LAHORE: The Child Rights Movement (CRM) has condemned the brutal death of 29th child domestic worker since January 2010, and demanded the authorities concerned to take stern action against domestic labour.
The CRM urge the current government to immediately ban child domestic labour and ensure protection of children in every sphere of life.
In a statement on Monday, Iftikhar Mubarak of the CRM said that in January 2014, four deaths and two torture cases involving child domestic workers had been reported in the media: Erum, 10, was tortured to death in Lahore; Azra Ramzan, 16, was raped and strangulated in Lahore; Haresh Kumar, 10, jumped off the sixth floor of a building to avoid more torture in Karachi; Waheed, 10, was tortured for stealing money in Multan; Fiza, 15, was raped and tortured – she died after three days in a hospital in Lahore; and Munza, 12, was detained and tortured in Lahore.
It is pertinent to mention here that 29th death of a child domestic worker was reported in the media after the death of Shazia Masih. 

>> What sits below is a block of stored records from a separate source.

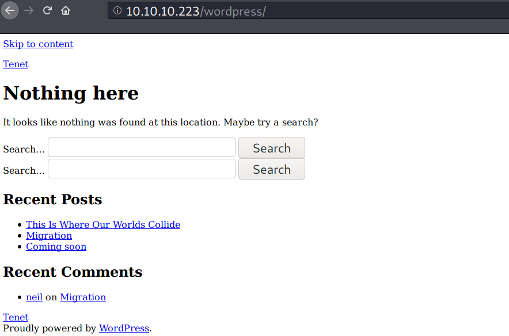The image size is (509, 336).
Task: Open the WordPress footer link
Action: pos(124,329)
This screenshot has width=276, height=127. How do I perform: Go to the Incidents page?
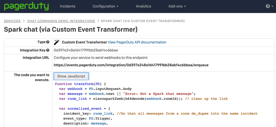pos(68,6)
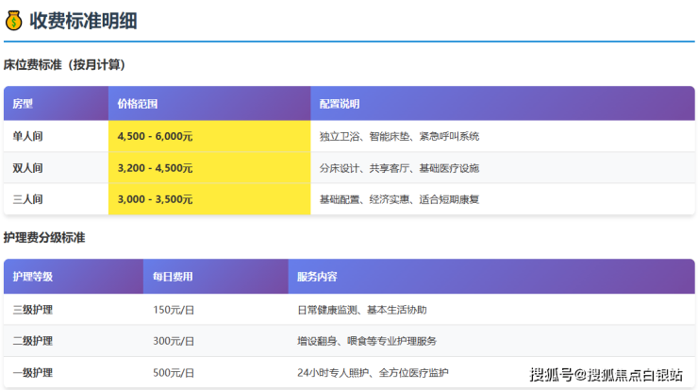Click the 服务内容 column header
Screen dimensions: 698x390
(317, 277)
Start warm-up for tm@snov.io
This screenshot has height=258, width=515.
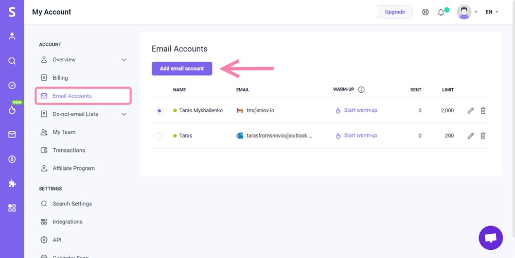click(x=357, y=110)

Iqra, 13, was found strangulated at her master’s (Mian Shahid) house under mysterious circumstances in Lahore. The police registered the case under Section 302 of the Pakistan Penal Code. The parents of the child and police have found torture marks on Iqra’s neck. She was working at her employer’s house for the last one year. 
CRM Punjab Coordinator Ghazi Nazir said that from January 2010 to December 2013, 52 cases of torture involving child domestic workers had been reported, and that 24 of the victims died. 
In 2010, 12 cases of torture on child domestic workers were reported, including seven deaths. 
In 2011, 10 cases of torture on such workers were reported, of which six children died dead. 
In 2012, eight cases, including three deaths, were reported. In 2013, 21 cases, including eight deaths, of violence against child workers were reported. 
All of the cases in 2013 were reported from Punjab province; except two, all were girls. The last reported case in December 2013 was of a nine-year-old girl from Gujranwala, who was beaten up by her employer on the account of stealing gold. She was hanged upside down from a ceiling fan. 
Human rights activist Abdullah Khoso said that innocent children were brutally and mercilessly tortured, raped and killed by employers inside the boundary walls, but no one did anything to curb the practice.
Khoso said that the case of Iqra, like other cases, would fade away. “No one will follow up. Parents will either withdraw the case at the police station level or, if the case is registered, will engage in an out-of-court settlement. This is the typical result of every case involving the death of a child domestic worker.”
In 2013, the Supreme Court of Pakistan had declared child domestic labour illegal and unconstitutional on the application from the Institute for Social Justice, and had directed the governments to take measures accordingly. 
Khoso said that the federal and provincial governments, however, are yet to implement the court’s decision. 
He said that though last year’s theme on the World Day Against Child Labour was ‘No to child labour in domestic work’, millions of children in Pakistan were still working in others’ houses as domestic slaves, who were raped, sodomised, tortured and deprived of health and education rights.